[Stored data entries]
━━━━━━
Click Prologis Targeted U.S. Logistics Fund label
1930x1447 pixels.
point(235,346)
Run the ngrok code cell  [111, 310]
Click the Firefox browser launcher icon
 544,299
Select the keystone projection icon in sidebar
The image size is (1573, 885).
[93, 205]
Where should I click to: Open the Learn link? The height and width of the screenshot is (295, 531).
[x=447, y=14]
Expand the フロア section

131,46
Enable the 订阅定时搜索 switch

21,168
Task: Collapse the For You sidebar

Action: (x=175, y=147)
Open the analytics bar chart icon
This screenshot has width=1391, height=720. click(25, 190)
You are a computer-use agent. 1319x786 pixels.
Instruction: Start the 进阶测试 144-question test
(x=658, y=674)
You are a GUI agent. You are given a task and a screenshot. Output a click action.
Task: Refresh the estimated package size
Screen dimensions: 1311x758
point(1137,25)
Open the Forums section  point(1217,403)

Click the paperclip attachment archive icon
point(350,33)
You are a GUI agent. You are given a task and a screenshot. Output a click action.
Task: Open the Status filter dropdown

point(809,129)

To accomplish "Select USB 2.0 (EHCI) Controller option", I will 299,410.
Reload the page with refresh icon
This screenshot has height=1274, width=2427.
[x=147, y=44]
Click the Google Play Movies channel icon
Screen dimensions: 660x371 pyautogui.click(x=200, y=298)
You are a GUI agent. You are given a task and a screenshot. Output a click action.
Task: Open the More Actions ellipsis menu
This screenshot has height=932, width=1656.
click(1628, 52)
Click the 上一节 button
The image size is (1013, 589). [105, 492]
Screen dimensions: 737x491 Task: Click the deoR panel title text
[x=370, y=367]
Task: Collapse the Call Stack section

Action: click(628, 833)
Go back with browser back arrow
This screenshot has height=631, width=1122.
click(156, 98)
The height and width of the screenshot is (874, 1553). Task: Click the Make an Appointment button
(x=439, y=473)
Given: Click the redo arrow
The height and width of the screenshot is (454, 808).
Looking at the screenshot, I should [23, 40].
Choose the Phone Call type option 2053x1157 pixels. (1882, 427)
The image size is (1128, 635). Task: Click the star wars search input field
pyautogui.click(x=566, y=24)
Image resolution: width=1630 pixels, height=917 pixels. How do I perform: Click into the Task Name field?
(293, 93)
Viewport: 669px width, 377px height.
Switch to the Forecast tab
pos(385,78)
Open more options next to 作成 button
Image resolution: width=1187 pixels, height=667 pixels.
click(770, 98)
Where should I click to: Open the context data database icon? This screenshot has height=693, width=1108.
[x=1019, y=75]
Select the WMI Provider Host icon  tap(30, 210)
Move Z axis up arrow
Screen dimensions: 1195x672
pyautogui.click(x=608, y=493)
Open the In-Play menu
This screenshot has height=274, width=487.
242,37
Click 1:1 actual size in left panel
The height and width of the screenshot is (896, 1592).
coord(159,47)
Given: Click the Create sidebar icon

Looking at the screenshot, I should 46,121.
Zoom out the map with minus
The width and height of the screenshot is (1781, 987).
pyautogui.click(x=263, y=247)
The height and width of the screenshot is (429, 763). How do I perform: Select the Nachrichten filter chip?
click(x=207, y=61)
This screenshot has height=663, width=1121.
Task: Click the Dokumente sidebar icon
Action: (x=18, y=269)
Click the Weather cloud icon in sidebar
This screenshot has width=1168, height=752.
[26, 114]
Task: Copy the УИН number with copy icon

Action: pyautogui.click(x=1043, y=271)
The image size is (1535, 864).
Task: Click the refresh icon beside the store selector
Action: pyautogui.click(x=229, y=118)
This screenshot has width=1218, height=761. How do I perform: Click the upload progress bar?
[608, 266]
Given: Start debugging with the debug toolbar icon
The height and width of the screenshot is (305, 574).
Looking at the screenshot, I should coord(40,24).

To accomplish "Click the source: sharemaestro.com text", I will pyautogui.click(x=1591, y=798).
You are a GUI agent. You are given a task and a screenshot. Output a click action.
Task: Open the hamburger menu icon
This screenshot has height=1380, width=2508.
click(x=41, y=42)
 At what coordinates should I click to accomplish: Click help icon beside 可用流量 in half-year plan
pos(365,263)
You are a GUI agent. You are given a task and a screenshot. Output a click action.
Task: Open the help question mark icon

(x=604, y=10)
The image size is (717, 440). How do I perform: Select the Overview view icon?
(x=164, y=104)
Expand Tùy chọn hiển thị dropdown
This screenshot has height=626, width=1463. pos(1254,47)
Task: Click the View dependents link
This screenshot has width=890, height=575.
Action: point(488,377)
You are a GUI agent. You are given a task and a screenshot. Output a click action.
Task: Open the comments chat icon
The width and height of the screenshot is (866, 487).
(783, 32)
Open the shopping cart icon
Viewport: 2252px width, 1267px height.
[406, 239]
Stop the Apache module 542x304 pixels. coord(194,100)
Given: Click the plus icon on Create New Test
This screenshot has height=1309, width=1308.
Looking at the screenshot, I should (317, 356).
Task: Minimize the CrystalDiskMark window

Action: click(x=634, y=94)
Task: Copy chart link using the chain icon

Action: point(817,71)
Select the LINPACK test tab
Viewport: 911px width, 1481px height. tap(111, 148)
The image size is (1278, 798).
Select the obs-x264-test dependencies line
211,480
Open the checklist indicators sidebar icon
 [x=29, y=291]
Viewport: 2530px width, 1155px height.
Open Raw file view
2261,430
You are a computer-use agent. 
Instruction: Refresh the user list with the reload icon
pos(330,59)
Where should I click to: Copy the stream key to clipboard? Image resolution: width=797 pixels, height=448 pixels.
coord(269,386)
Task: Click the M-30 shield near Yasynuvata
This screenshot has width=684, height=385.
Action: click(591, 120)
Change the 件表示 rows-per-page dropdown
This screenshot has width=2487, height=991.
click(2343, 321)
━━━━━━
= WHAT YOU NEED TO DO =
Each line from the one containing "Instruction: Refresh the" through the end of the entries, both included, is to be returned exactly, with no other lines.

= SOLUTION FOR THIS EXERCISE =
Instruction: Refresh the user list with the reload icon
pos(330,59)
Where should I click to: Copy the stream key to clipboard? Image resolution: width=797 pixels, height=448 pixels.
coord(269,386)
Task: Click the M-30 shield near Yasynuvata
This screenshot has width=684, height=385.
Action: click(591, 120)
Change the 件表示 rows-per-page dropdown
This screenshot has width=2487, height=991.
click(2343, 321)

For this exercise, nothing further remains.